Check-in was hard, but we knew we were trying something different. It was difficult for the first 30 days, as we were unable to talk to our daughter, much less see her – but we held strong. Not talking to her was the hardest part, but also somewhat renewing as my wife and I were able to start working on fixing the problems between us, rebuilding the foundation of our family.

We knew Andrea was safe.

The staff at Northwest Passage pushed Andrea, helped her to bring out the struggles that she needed to work through. After that first 30 days, we made weekly drives to meet with staff and learn about Andrea’s progress – it was sometimes good, sometimes bad. Most times we were able to see her, but sometimes not.

I remember the first time she got to see her little brother. It was very short, maybe a minute or two. As parents, we witnessed the love between brother and sister. A confused little brother. As we sobbed in the car on the way home, Matt sat in the back seat with a hand on each of our shoulders. With a straight face, he told us both that he knew someone had to be strong that day. I knew God was on our side…
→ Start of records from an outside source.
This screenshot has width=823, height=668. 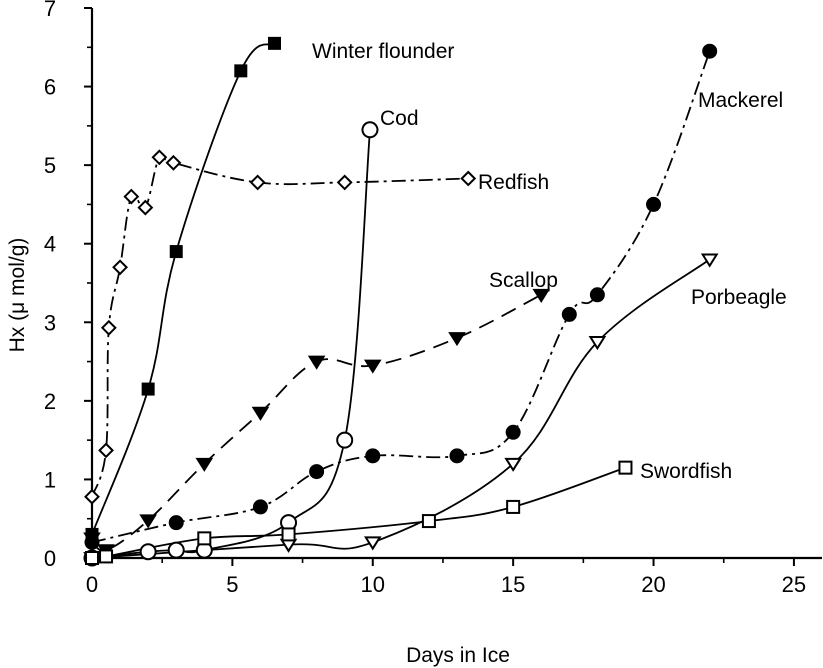 I want to click on series-label-scallop: Scallop, so click(x=524, y=280).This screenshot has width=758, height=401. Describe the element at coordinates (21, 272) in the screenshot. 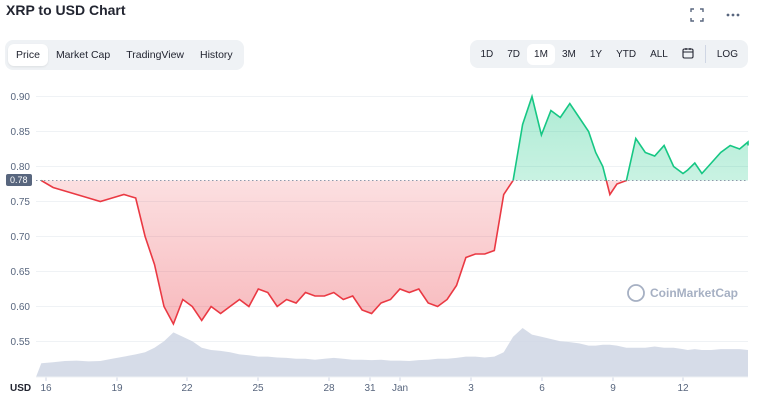

I see `y-tick-label: 0.65` at that location.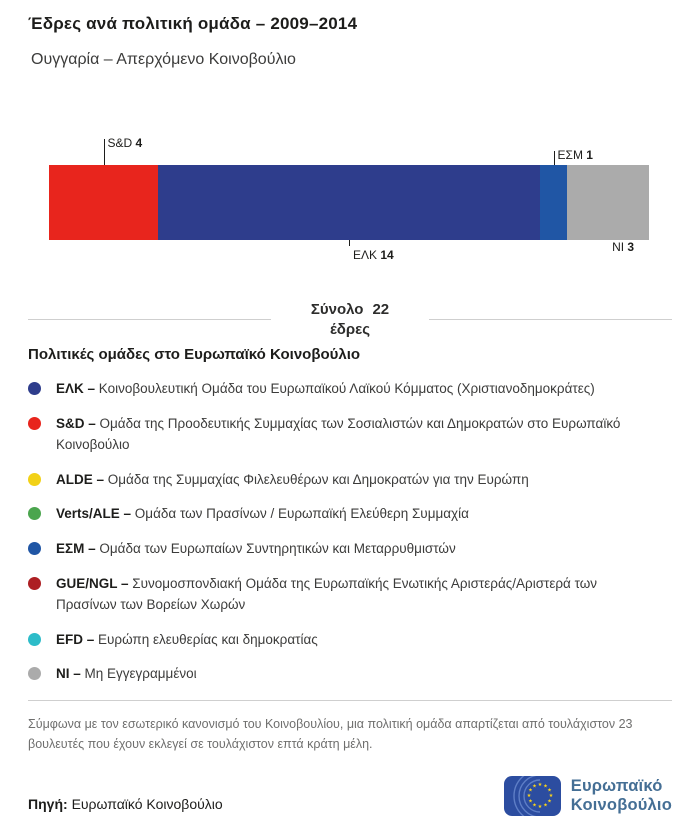 The image size is (700, 836). Describe the element at coordinates (554, 202) in the screenshot. I see `bar-segment-esm` at that location.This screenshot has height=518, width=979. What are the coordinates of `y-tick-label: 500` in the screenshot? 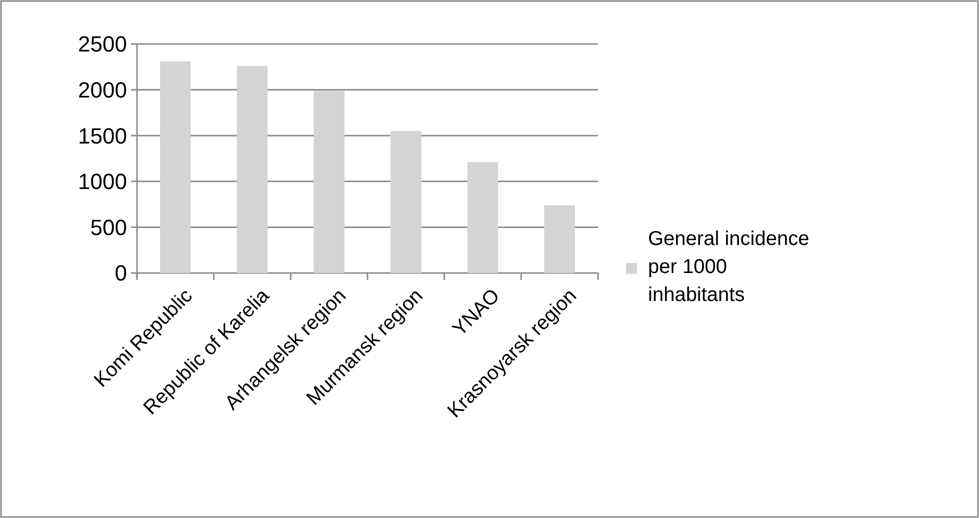 It's located at (108, 227).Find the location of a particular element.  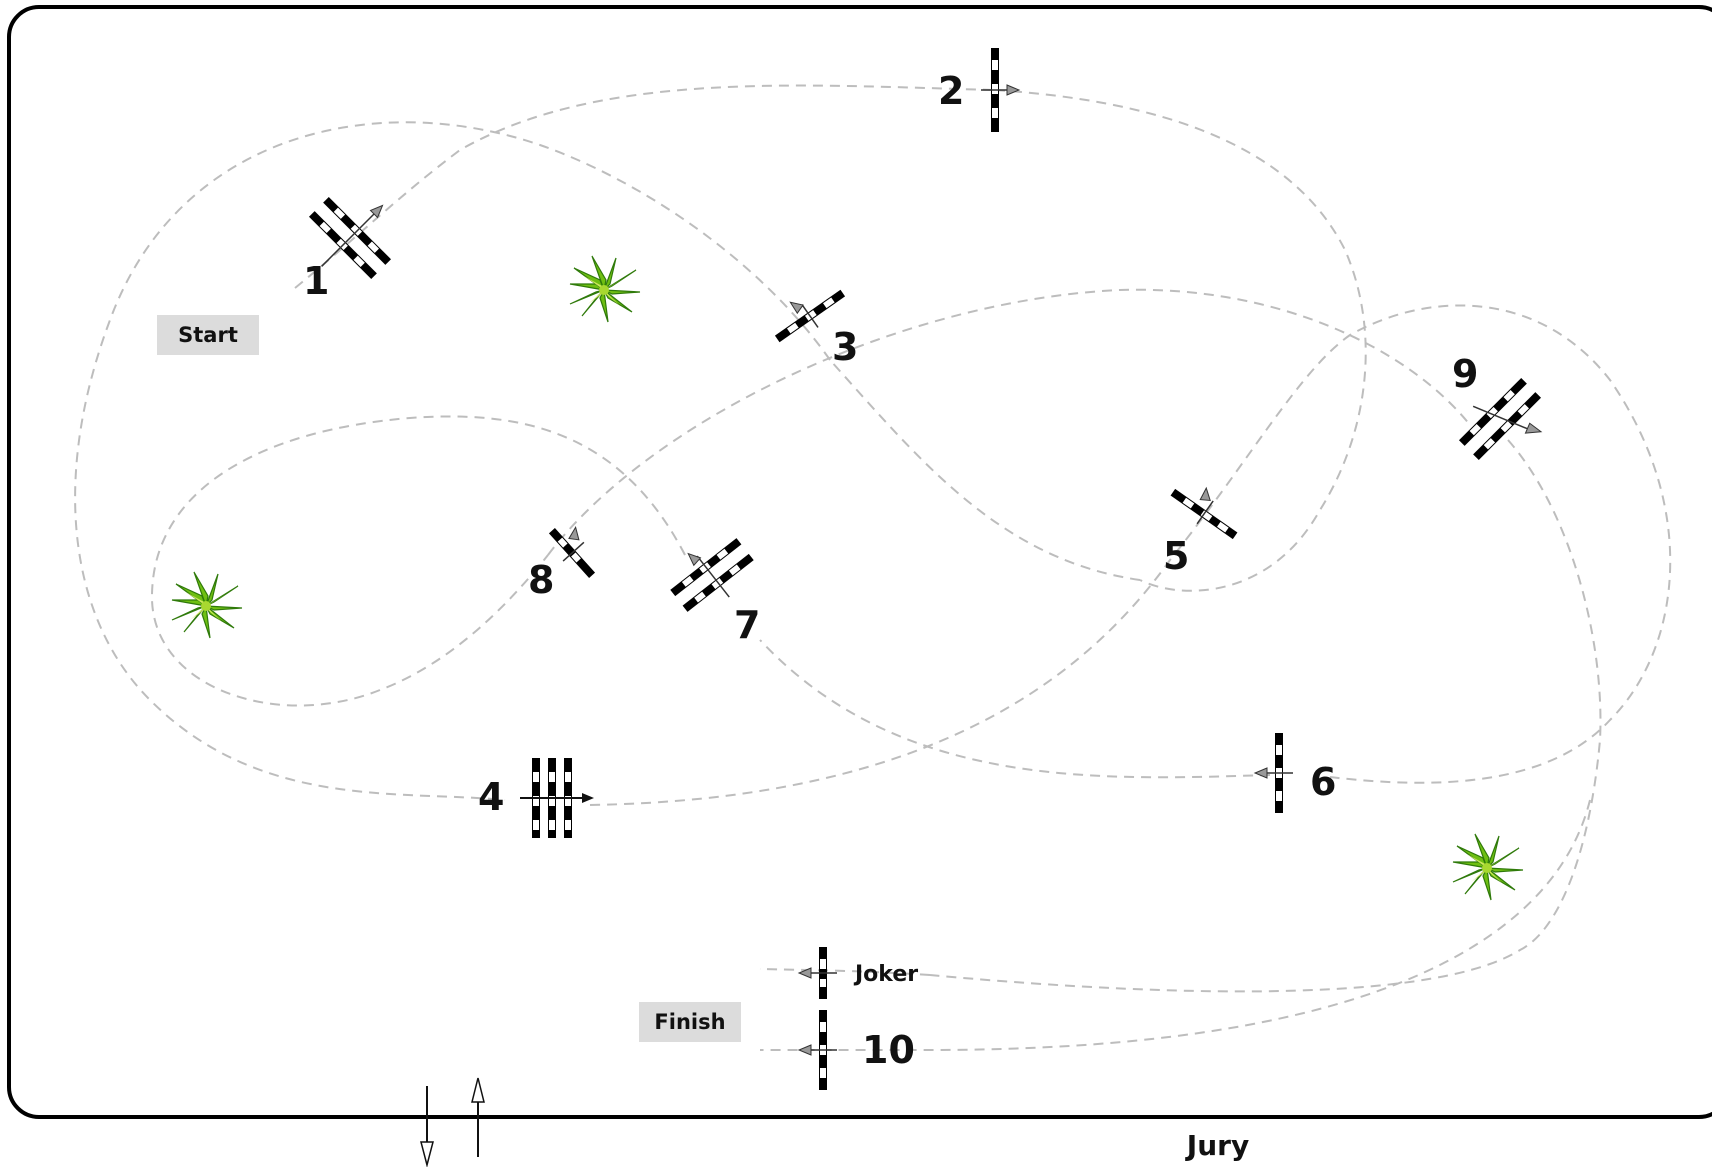

obstacle-joker is located at coordinates (817, 973).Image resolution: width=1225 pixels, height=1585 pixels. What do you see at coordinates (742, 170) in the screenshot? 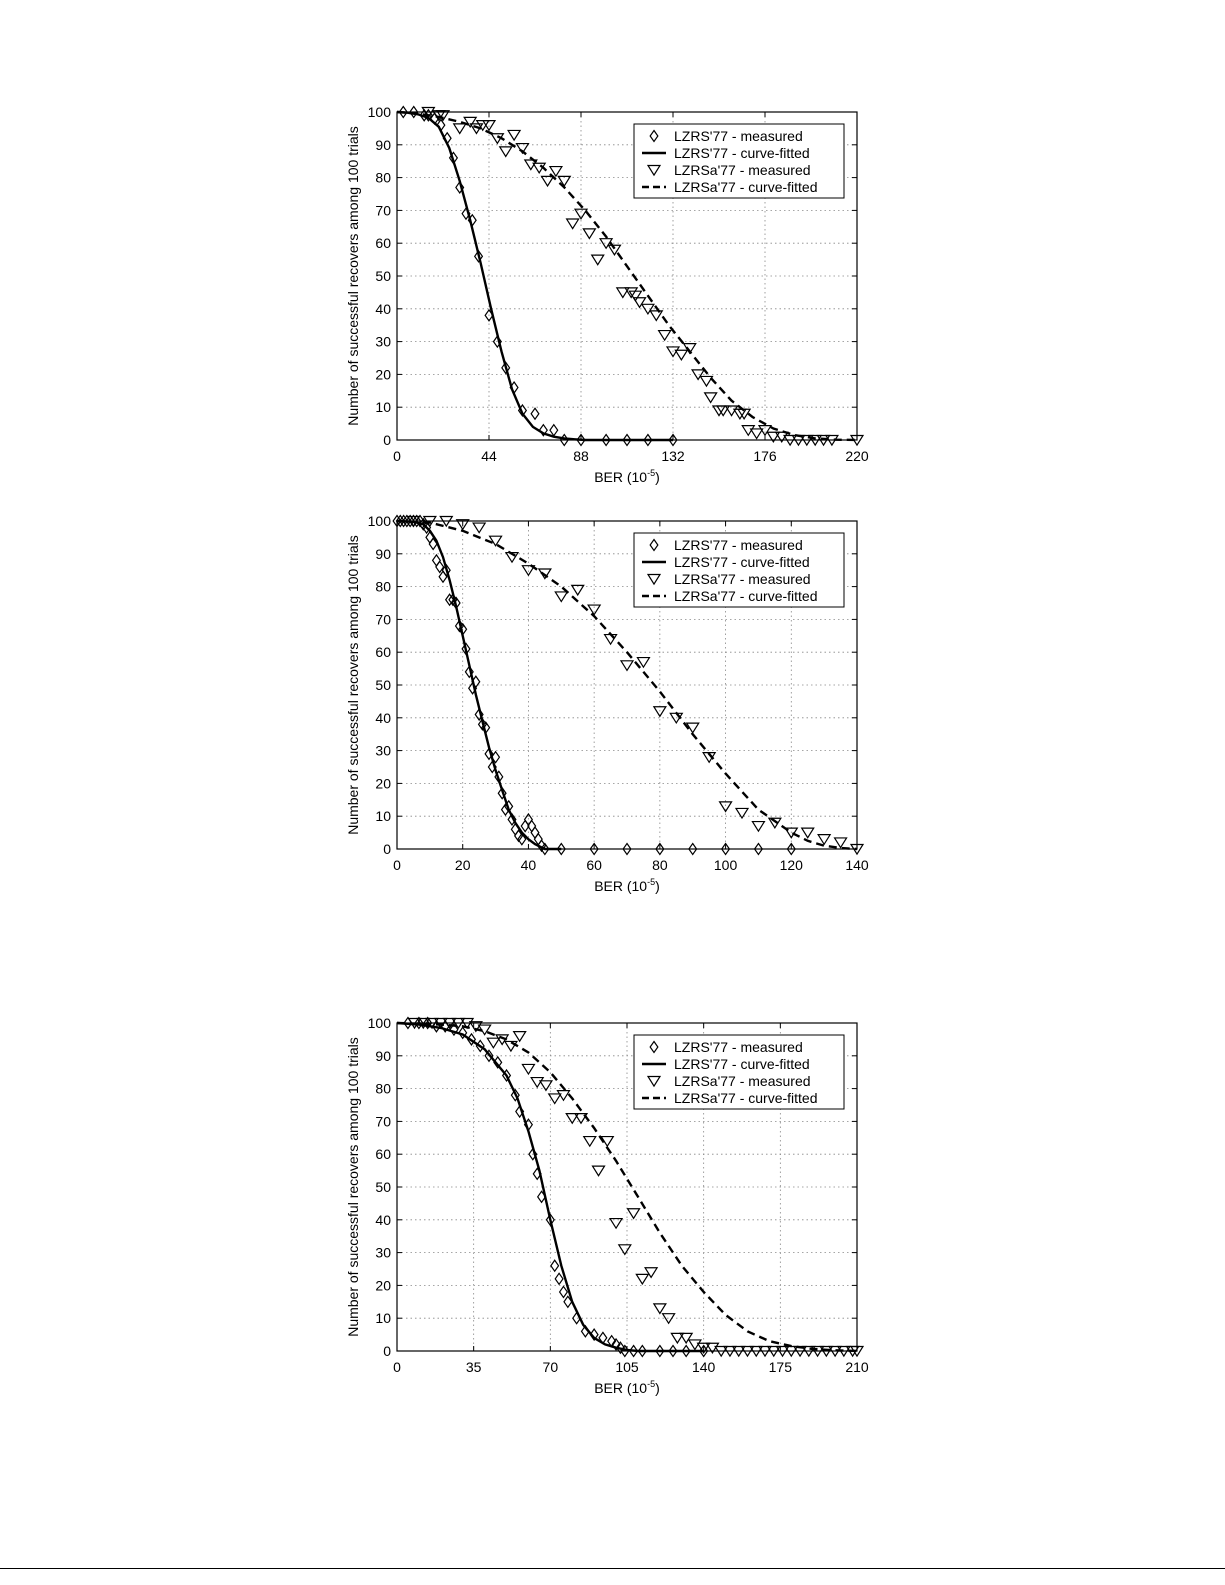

As the months went by, Andrea began to make the steps toward success. I know at times, she hated her placement, but as the weeks passed, she began to respect Passage. After awhile, we were able to have weekend visits, where we could bring her home. It was hard to drop her off after a weekend together as a family – a great weekend, and then no Andrea! It broke my heart knowing that she was working so hard, but had to give just a little more. But at Northwest Passage, she never gave up. That is my daughter, the Andrea I had lost.

‘With the help of Northwest Passage, and her determination, she was on the road to becoming healthy again.’

Andrea stayed at Passage for 6 months. We have had no reoccurrences of suicide attempts since she left your programs.

With the help of Lynn, Kate, and the staff at Northwest Passage, today we have a mentally healthy Andrea – 19, going to college, working hard holding down 4 jobs, stubborn, persistent, determined, beautiful, smart…

Thank you Passage, for doing what you do…for absorbing the problems of so many kids and bringing them back one by one.”